Sunday, September 16, 2007

Can Even O.J. Be a Victim of a Police Rush to Judgment?
Earl Ofari Hutchinson

O.J. Simpson screamed loud and long that anyone who thinks he’s stupid enough to commit robbery in of all places Las Vegas has got to be nuts. The world’s best known accused and acquitted double murder defendant seems to have a point. His mug is known far and wide, and any and everything he does generally makes news. And when it doesn’t he makes sure that he turns up at a sports card signing, makes a reality show pitch, or takes a failed shot at a self-confessional book to grab some headlines and further stir the public’s hate Simpson juices.

So why did Simpson according to police feel that he needed to charge into a hotel room and snatch and grab some sports memorabilia from two collectors, at gunpoint no less? Why not call the police if the items as he claims are his and have them recover them? Simpson says the explanation is simple. The police won’t lift a finger to help him. That’s a clumsy, but tactful way of saying that he’s a marked man, and that police have had it in for him ever since he beat the double murder charge.
At first glance this seems to be the desperate rant of a guy who’s prone to lie, cheat, and as most think kill. But beyond his vehement protest that he’s innocent, Simpson also knows that playing the anti- police card might resonate if ever so slight with some. There’s no evidence at this stage of the case that Simpson was framed, or that Las Vegas police licked their chops at the thought of getting him back in a legal noose. He was at the hotel, the goods were taken, and a robbery complaint was filed.

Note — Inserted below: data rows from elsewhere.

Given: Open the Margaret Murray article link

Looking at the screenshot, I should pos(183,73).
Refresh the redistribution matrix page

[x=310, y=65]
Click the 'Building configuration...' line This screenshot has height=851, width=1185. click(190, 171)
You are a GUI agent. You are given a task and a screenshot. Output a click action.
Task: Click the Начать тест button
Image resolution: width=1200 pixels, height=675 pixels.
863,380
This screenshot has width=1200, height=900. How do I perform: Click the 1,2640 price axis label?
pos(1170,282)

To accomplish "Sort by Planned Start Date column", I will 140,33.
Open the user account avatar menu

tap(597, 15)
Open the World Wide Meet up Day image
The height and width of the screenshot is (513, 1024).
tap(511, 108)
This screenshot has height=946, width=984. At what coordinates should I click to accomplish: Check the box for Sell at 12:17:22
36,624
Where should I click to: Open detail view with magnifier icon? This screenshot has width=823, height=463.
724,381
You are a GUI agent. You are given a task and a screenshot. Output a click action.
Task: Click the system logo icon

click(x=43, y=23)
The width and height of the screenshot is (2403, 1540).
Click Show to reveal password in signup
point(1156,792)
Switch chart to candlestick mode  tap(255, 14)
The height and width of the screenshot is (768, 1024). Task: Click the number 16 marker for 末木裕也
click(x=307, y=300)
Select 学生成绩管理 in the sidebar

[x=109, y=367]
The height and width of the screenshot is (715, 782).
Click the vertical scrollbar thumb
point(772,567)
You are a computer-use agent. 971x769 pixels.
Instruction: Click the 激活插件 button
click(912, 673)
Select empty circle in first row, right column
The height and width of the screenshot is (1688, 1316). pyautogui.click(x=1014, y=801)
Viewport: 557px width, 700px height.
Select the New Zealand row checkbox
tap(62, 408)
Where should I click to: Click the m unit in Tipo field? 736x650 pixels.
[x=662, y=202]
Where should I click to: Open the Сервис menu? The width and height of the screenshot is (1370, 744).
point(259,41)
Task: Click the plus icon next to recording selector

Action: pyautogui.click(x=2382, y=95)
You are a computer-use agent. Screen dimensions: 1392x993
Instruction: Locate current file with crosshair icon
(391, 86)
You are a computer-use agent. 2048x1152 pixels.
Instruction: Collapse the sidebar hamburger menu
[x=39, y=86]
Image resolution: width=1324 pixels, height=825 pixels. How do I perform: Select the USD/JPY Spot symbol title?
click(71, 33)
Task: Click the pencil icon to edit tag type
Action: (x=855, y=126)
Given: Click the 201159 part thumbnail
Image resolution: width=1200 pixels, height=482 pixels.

From the day that he beat the double murder rap and walked out of a Los Angeles court a decade ago, he has gone wherever he pleased and done what he pleased. He’s at times been trailed by a pack of doting former fans, and celebrity gawkers. There is no evidence that police in any of these cities have routinely subjected him to a special get Simpson profile. Yet, Simpson’s ill gained notoriety and perverse celebrity virtually guarantee that the legal hammer will drop especially hard on him at the first whiff of criminal wrongdoing. There is little chance that given the savage public mood toward him and the two person truth squad of Fred Goldman and Denise Brown continually wagging the guilt finger at him that Simpson would get benefit of the doubt on any charges against him, and he, of all people, should know that.
Since the bloody and mangled bodies of Nicole Brown Simpson and Ron Goldman were found in the walkway of his Brentwood, California apartment a more than a decade ago, it seems that time has stood still with him. Tongues still furiously wag at the mention of the murders and at him. If a poll were taken today, a majority of the public will still rage that Simpson is a murderer who skipped away scot-free, and that the trial and his acquittal were a farce and a blatant travesty of justice. But there are also some who would contend that Simpson was victimized by a biased criminal justice system and the verdict to acquit was a just one.
Simpson didn't invent or originate this sometimes ugly divide in public opinion about celebrity guilt. It has always lurked just beneath the surface. But his case propelled it to the front of public debate and anger. The horde of Simpson media commentators, legal experts and politicians that branded the legal system corrupt and compromised also fueled public belief that justice is for sale. Simpson's acquittal seemed to confirm that the rich, famous and powerful have the deep pockets to hire a small army of high priced, high profile attorneys, expert witnesses, experts, and investigators that routinely mangle the legal system to stall, delay, and drag out their cases, and eventually allow their well-heeled clients to weasel out of punishment. Even when prosecutors manage to win convictions of or guilty pleas from celebrities, their money, fame, power, and legal twisting often guarantee that they will get a hand slap jail sentence, if that.
Whether the police did indeed as Simpson claims rush to judgment and grossly overcharged him, and he eventually stands trial, the chatter from most will be that a killer is finally getting at least some of his due. Others will say that even Simpson can be a victim of a vindictive and unforgiving criminal justice system. The truth as always may lie somewhere between the two views. In any case, Simpson will do his best to make sure that a public that believes that everything he says is a lie believes that even he can be falsely accused. A second non-trial of the century, anyone?

Earl Ofari Hutchinson is an author and political analyst. His new book The Latino Challenge to Black America: Towards a Conversation between African-Americans and Hispanics (Middle Passage Press and Hispanic Economics New York) in English and Spanish will be out in October.